Investing.com - The dollar held steady against other majors currencies on Thursday, after the release of mostly disappointing U.S. economic reports.
Trading volumes were expected to become more and more thin throughout the week, ahead of the Christmas holiday.
The Department of Labor reported on Thursday that initial jobless claims rose to 245,000 in the week ending December 15. Analysts had expected jobless claims to rise to only 231,000 last week.
A separate report showed that the U.S. economy showed grew 3.2% in the third quarter, revised down from the previous reading of a 3.3% growth rate.

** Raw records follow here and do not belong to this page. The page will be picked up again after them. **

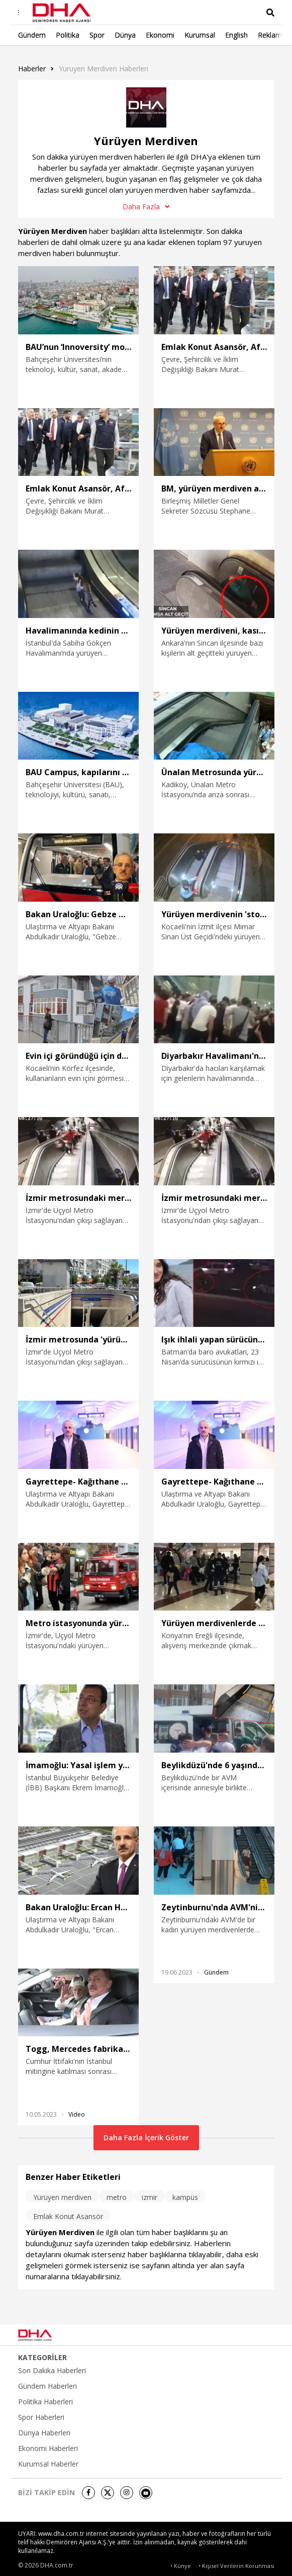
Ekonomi (160, 35)
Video (76, 2114)
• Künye (180, 2565)
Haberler (32, 68)
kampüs (185, 2197)
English (236, 35)
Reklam (270, 35)
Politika (67, 35)
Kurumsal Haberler (48, 2464)
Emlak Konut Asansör (68, 2216)
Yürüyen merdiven (62, 2197)
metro (117, 2197)
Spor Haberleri (41, 2417)
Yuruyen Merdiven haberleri (103, 68)
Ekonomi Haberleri (48, 2448)
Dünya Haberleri (44, 2433)
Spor (97, 35)
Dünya (125, 35)
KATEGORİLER (42, 2358)
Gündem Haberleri (47, 2386)
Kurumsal (199, 35)
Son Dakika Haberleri (52, 2371)
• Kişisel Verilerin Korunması (236, 2565)
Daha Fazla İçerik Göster (146, 2137)
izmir (149, 2197)
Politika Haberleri (45, 2402)
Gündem (32, 35)
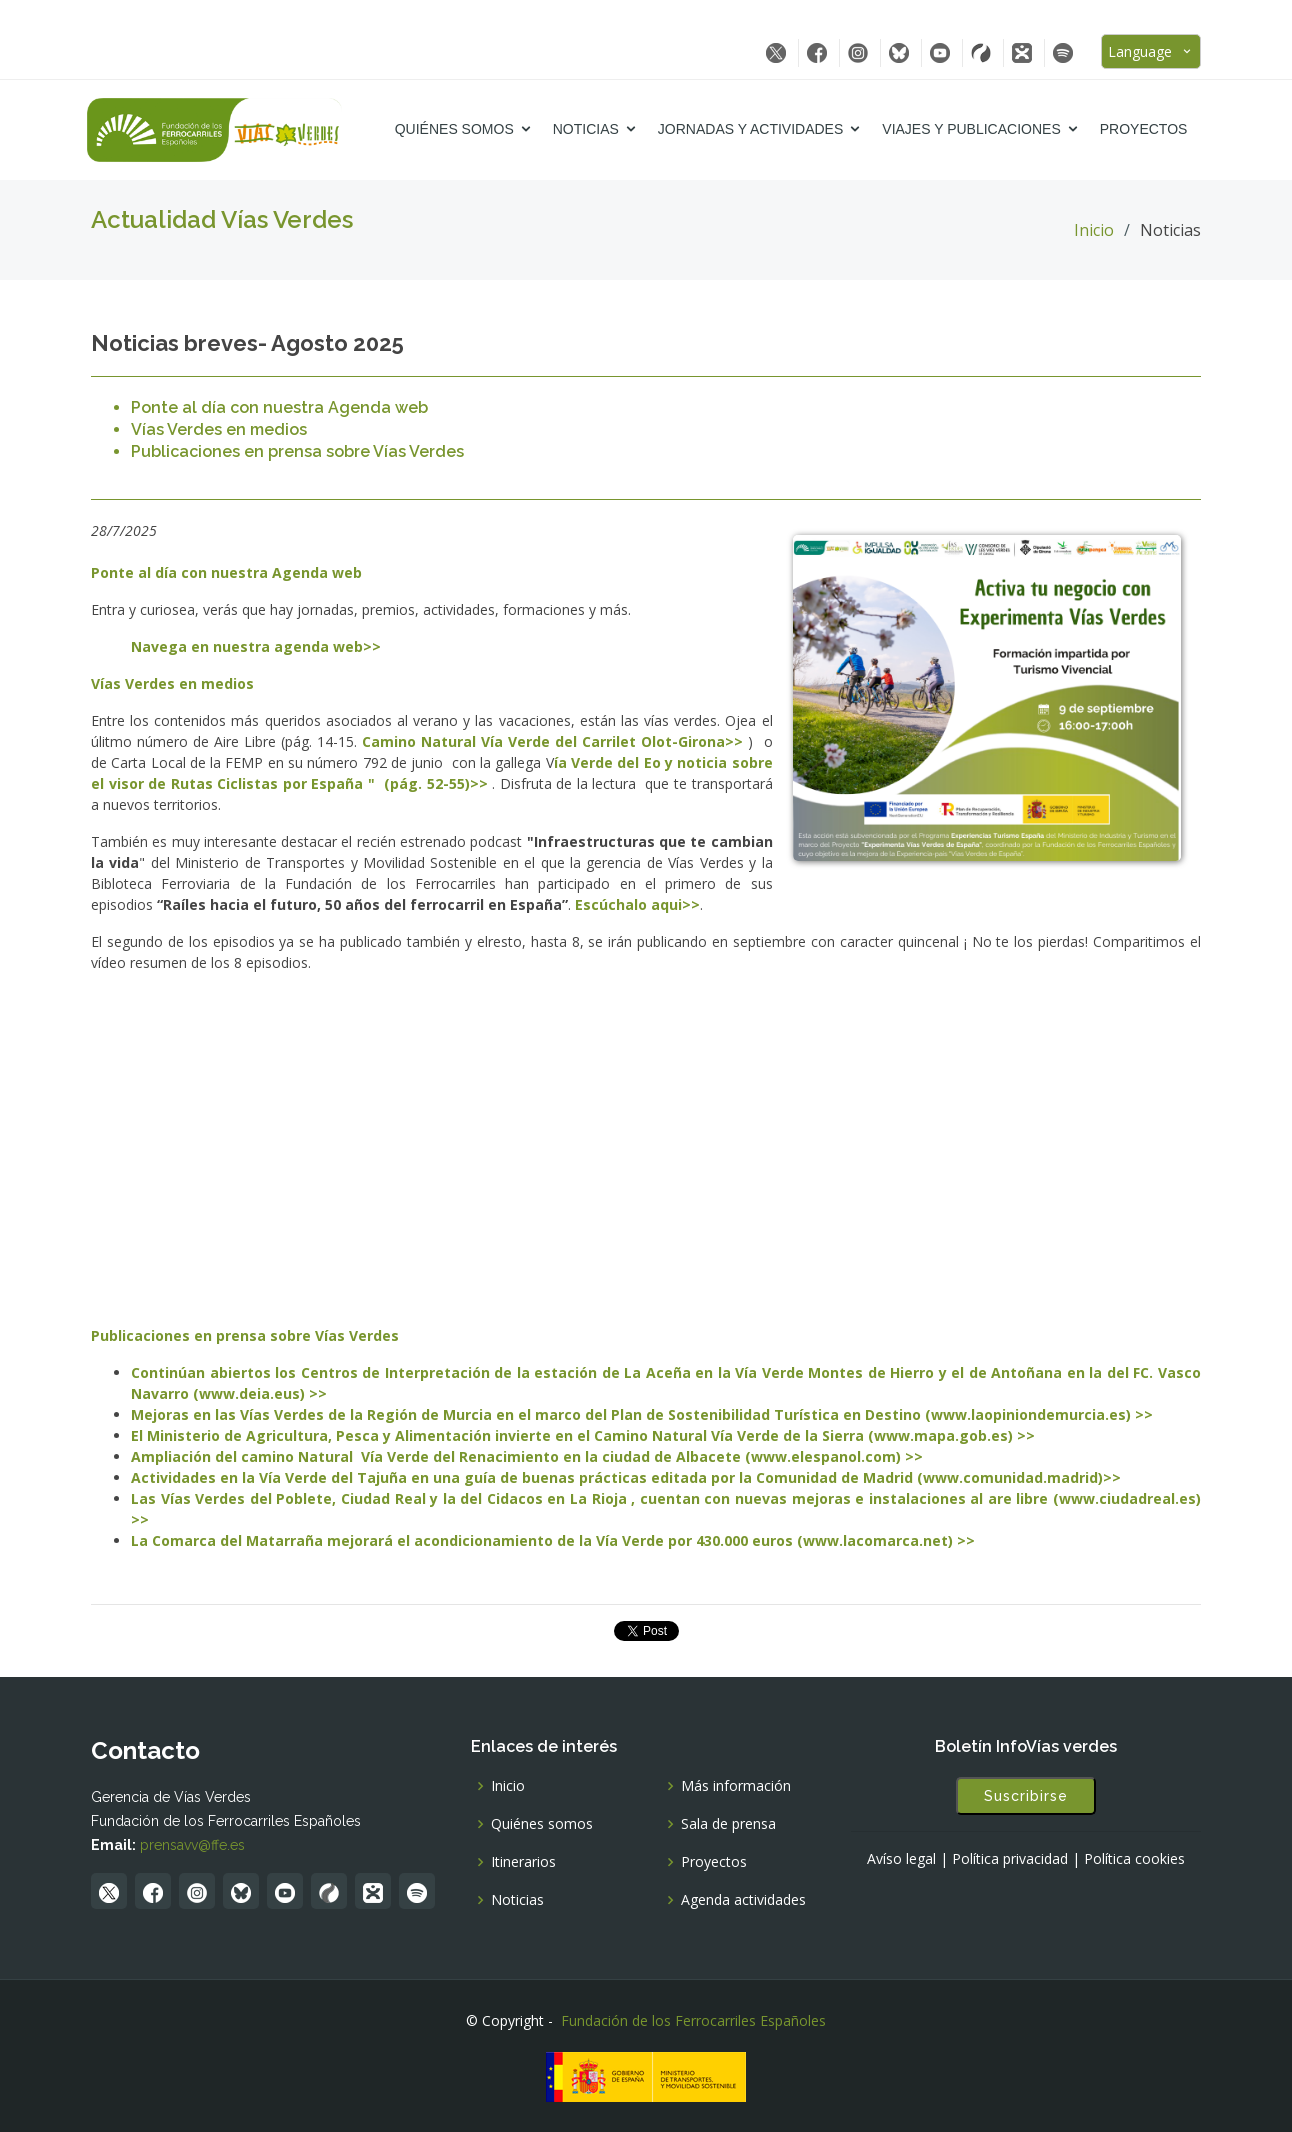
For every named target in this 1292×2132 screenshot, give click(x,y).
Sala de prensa (728, 1824)
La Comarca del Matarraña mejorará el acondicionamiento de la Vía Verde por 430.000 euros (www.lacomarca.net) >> (553, 1540)
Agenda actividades (743, 1900)
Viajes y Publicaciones (975, 129)
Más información (736, 1786)
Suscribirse (1026, 1796)
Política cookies (1134, 1859)
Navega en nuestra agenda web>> (256, 646)
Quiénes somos (457, 129)
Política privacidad (1010, 1859)
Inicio (1094, 230)
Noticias (589, 129)
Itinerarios (523, 1862)
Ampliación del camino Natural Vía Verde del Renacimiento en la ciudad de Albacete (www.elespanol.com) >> (527, 1456)
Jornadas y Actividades (753, 129)
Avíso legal (901, 1859)
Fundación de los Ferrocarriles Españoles (693, 2020)
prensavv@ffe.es (192, 1845)
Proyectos (1147, 129)
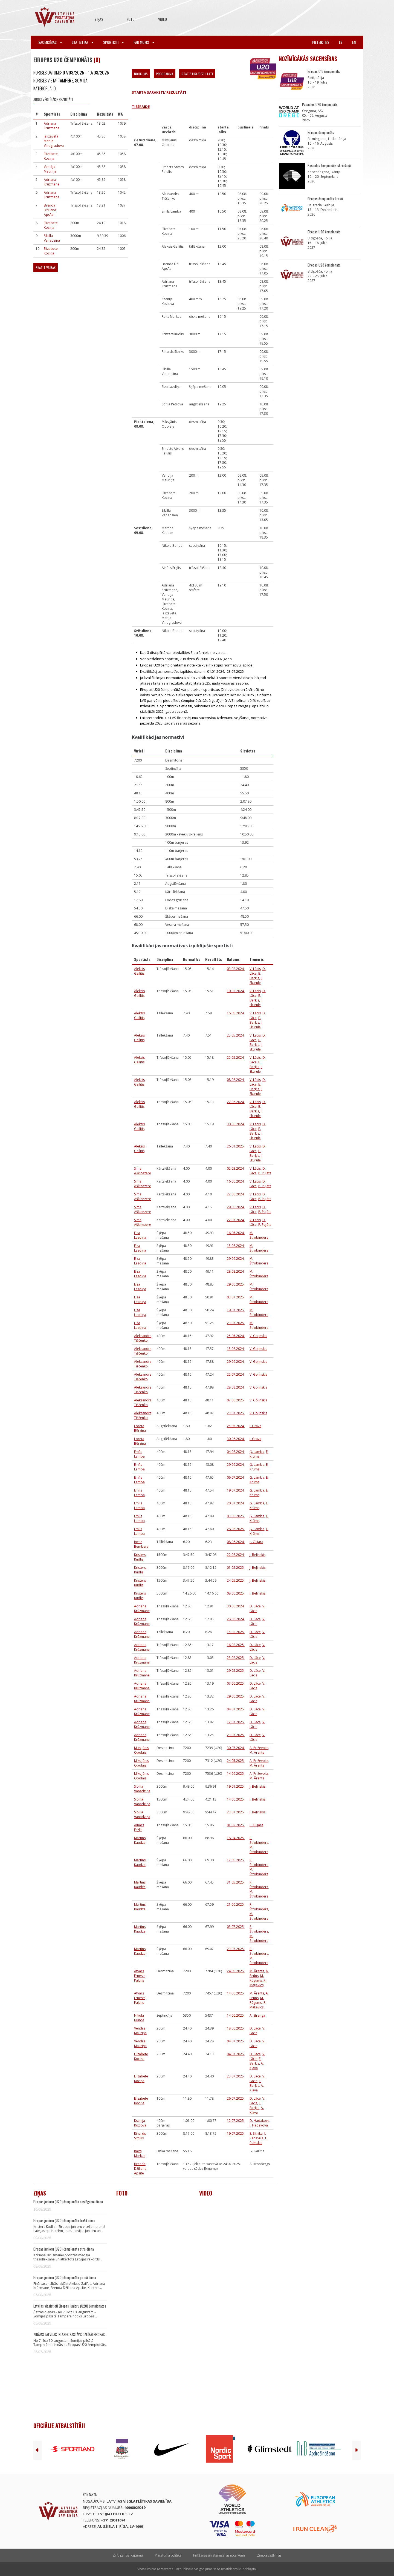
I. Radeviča (258, 2135)
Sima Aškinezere (142, 1170)
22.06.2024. (236, 1102)
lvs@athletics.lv (115, 2513)
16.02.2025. (236, 1644)
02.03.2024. (236, 1168)
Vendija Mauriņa (50, 169)
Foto (131, 19)
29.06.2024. (236, 1207)
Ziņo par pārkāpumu (128, 2555)
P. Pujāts (264, 1173)
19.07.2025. (236, 1310)
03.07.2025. (236, 1297)
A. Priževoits (259, 1747)
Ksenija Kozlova (140, 2123)
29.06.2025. (236, 1284)
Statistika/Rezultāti (197, 73)
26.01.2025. (236, 1146)
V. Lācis (255, 968)
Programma (164, 73)
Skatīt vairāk (46, 267)
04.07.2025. (236, 1709)
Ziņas (99, 19)
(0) (97, 60)
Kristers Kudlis (140, 1557)
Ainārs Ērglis (139, 1827)
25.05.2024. (236, 1035)
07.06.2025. (236, 1400)
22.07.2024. (236, 1220)
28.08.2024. (236, 1271)
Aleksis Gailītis (139, 971)
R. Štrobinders (259, 1840)
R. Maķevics (258, 1982)
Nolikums (141, 73)
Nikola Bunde (139, 2017)
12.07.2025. (236, 1722)
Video (162, 19)
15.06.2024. (236, 1245)
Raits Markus (139, 2153)
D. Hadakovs (259, 2120)
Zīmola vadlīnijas (269, 2555)
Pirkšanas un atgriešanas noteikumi (219, 2555)
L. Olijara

On a more positive note, the Federal Reserve Bank of Philadelphia said that its manufacturing index rose unexpectedly to 26.2 this month from November's reading of 22.7.
The greenback showed little reaction after the House of Representatives gave final approval on Wednesday to the biggest U.S. tax overhaul in 30 years, marking a major political victory for President Donald Trump.
The U.S. dollar index, which measures the greenback’s strength against a trade-weighted basket of six major currencies, was little changed at 92.95 by 08:50 a.m. ET (12:50 GMT), just off the previous session's two-and-a-half week low of 92.76.
The euro and the pound were lower, with EUR/USD down 0.10% at 1.1860 and with GBP/USD slipping 0.17% to 1.3352.
The yen was steady, with USD/JPY at 113.42, while USD/CHF gained 0.28% to 0.9896.
In a widely expected move, the Bank of Japan left its monetary policy unchanged on Thursday.
The central bank also underlined the fact that as inflation is still far from the 2% target despite a growing economy.
Elsewhere, the Australian dollar turned higher, with AUD/USD up 0.25% at 0.7686, while NZD/USD held steady at 0.7011.
Meanwhile, USD/CAD dropped 0.66% to trade at 1.2750 after Statistics Canada reported that retail sales increased by 1.5% in October, beating expectations for a 0.3% rise.
Data also showed that consumer price inflation gained 0.3% in November, more than the expected 0.2% uptick.